Tuesday, January 05, 2010

City State Warfare

For the next game in my collection, we come to City State Warfare. I believe I got this game in the early '90s when I was living in Springfield and attending Missouri State University (not that it was called that at the time, of course). The game is a pretty generic tactical combat system for medieval style fighting. I say that because the average units in the game are footmen, bowmen, and mounted knights. All your standard medieval fare. The game also includes fantasy units, such as goblins and elves, but that is more for flavor and to expand the appeal of the game, as those units are treated the same by the game rules as the regular historical human units.

The game system itself is pretty generic, and doesn't hold up well to modern designs. Each counter represents living things, so a footman unit represents 20 men, while a mounted units represents 10 riders and 10 horses. Each hex on the map (two of which are included with the game) represents 60 feet. On your turn, you can move your units around the map up to their Movement Factor. You want to get your units next to enemy units so they can fight, but only when you outnumber them, so the odds are in your favor. The way to do this is by stacking your units as tight as possible in a few hexes, up to the stacking limit (3 mounted units, or 6 foot units, or combinations thereof). This allows you to attack with more punch, as you total up the Melee Factors of all attacking units when making an attack roll.
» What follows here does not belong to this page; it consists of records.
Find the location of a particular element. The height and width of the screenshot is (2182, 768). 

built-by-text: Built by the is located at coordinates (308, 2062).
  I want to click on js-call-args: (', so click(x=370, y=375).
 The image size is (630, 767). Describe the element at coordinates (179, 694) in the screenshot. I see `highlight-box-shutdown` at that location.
Attack rolls are made by rolling a six-sided die and referencing the Combat Results Table. First you find the Defense Class of the unit, and you find the row for your die roll. Then you slide over to the right to find your total Factors Attacking rating, and then you see how many enemy units you eliminated (none, one, two, or three). It is pretty basic, but it gets the job done. Maneuver actually becomes pretty important with this system, which I like, as just charging head-on is a good way to get dead unless your units are way better quality than their targets.

The game comes with 10 historical scenarios for you to fight it out with your friends. There are all right, and seem relatively balanced (usually through each side having different victory conditions). However, the meat of the game is in something else. See, the game was published by Judges Guild, which made a lot of adventures and supplements for fantasy role-playing games. In fact, this game says right up front on the first page of the rules that it was designed to allow RPG players to play out any battles that might occur during a RPG campaign. Hence the fantasy units, but hence some other aspects of the game.

First, each side will have one or more leaders. In historical scenarios these represent actual military commanders, but in a fantasy game they can represent player characters, thus allowing players to have their individual characters affect the battle directly. There are also detailed rules for how you can go about building up your own army through hiring mercenaries or even forming a goon squad to force the local peasants into your armed forces (just don't expect high morale in those units if you do that!), as well as how to design your own game units to reflect whatever oddball collection of troops you come up with.

As befits a game with campaign play in mind, there are also tables to determine how many of your people actually died in each unit lost, as realistically people don't fight to the last man in all situations, and having a unit "eliminated" could just mean that a few people got stabbed and the rest freaked and ran away, only to slink back to camp a week later. In the same way, eliminated leaders almost never actually die, but they can get maimed, or captured and ransomed back, or captured and then escape while stealing enemy treasure, etc. Lots of different things can happen. There is even a random mission generation table if you just want to come up with a random reason for a battle, though I don't think it works very well, and was most likely a late addition to fill up page count.

Overall, this game could use some work to bring some of its game mechanics into line with modern design principles, but the underlying system works decently enough. That said, it doesn't need a lot of work, and designing your own units is fun. Heck, I once wrote an entire campaign system just to let me fight out a bunch of battles with this game, and have had a lot of fun with it over the years. Definitely a keeper.